Knight’s film uses Edgar Allan Poe’s The Premature Burial, a short story published in 1844, as a starting point. It was the first adaptation of the Gothic master’s story, which was later made into movies like 1935’s The Crime of Dr. Crespi and 1962’s The Premature Burial. In the story, a man is so scared of being buried alive that he does all he can to ensure that such a terrifying thought never becomes his reality.
He designs a coffin that would allow for an easy exit if he suddenly woke up buried alive. He writes, “There was suspended from the roof of the tomb, a large bell, the rope of which, it was designed, should extend through a hole in the coffin, and so be fastened to one of the hands of the corpse.”
Besides The Premature Burial, Knight also used Rachmaninoff’s ‘Prelude in C Sharp Minor (Op. 3, No. 2)’ from 1892 as another key source of inspiration, a piece that listeners often associate with fears of being buried alive. The Victorian era was a period steeped in a morbid fascination with death, and many artists, such as writers and musicians, tapped into the very real fears facing many people living during this time. When Knight made Prelude several decades later, these fears weren’t as widespread, but the concept remained the perfect material for a piece of horror entertainment.
Knight’s film is an experimental work of cinema, drawing on these two pieces of popular media to imagine being buried alive through a new medium. It appears as though this was the first time that such a horrifying phenomenon was imagined for the screen, with Knight using clever editing techniques to show himself trapped inside a coffin—layering two shots at once.
We begin, however, with Knight reading Poe’s story, getting increasingly anxious and fixating on a small statue on the mantelpiece that appears to represent Death. As the clock ticks and the image of a chiming bell appears, Knight then enters a dreamlike state where he is being buried.
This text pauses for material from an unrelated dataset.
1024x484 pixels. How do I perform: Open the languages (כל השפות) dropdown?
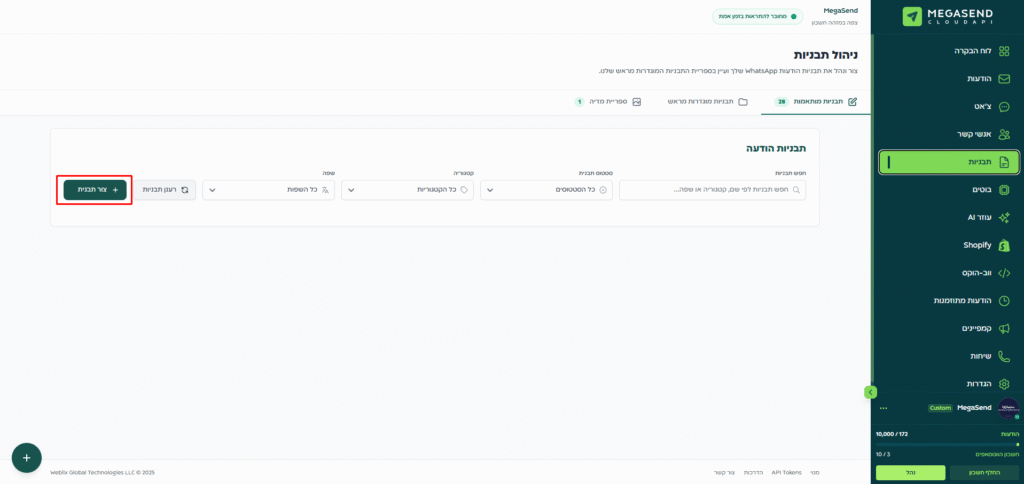point(268,189)
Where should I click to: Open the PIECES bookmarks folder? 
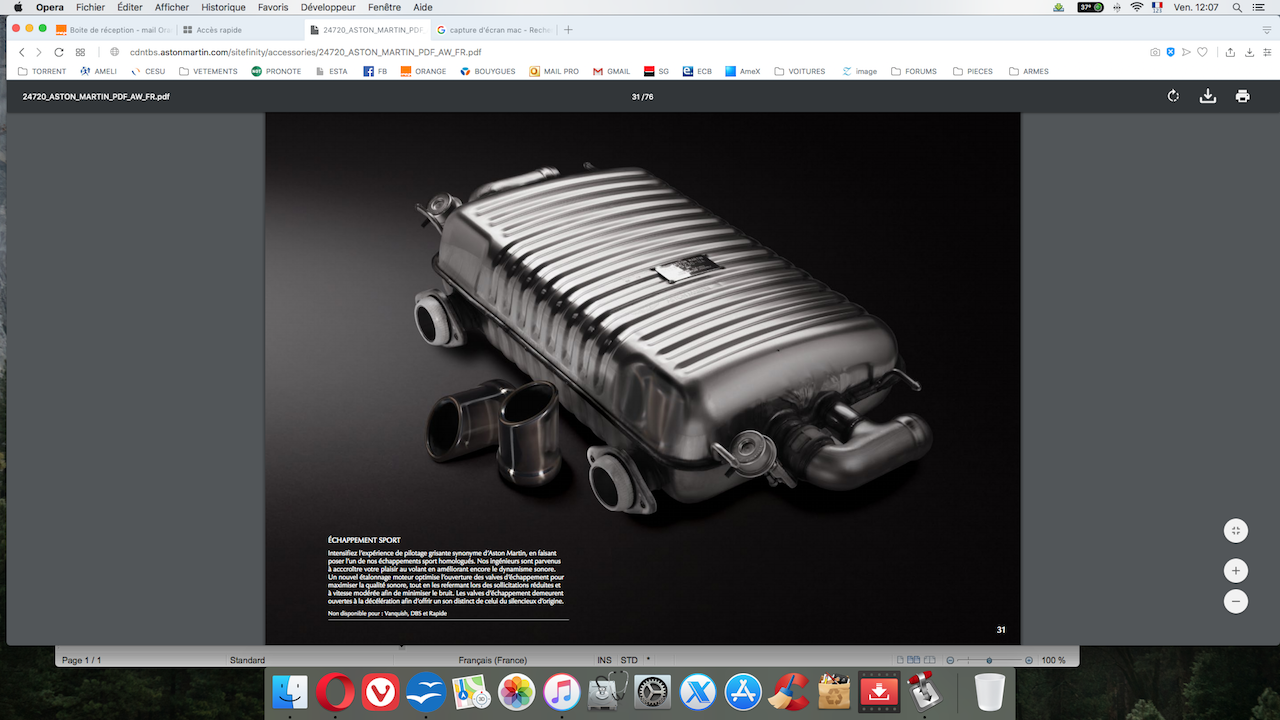[972, 72]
Several images of people shovelling dirt over the coffin are interspersed with Knight trapped inside, screaming and recoiling in fear as he realises that he cannot get out. We then see close-ups of each of his eyes, with one showing scenes of Hell and the other depicting a journey towards Heaven. Once the nightmare is over, Knight is still taunted by the Death-like figure, suggesting that our lives are fragile and death will come for all, one day or another.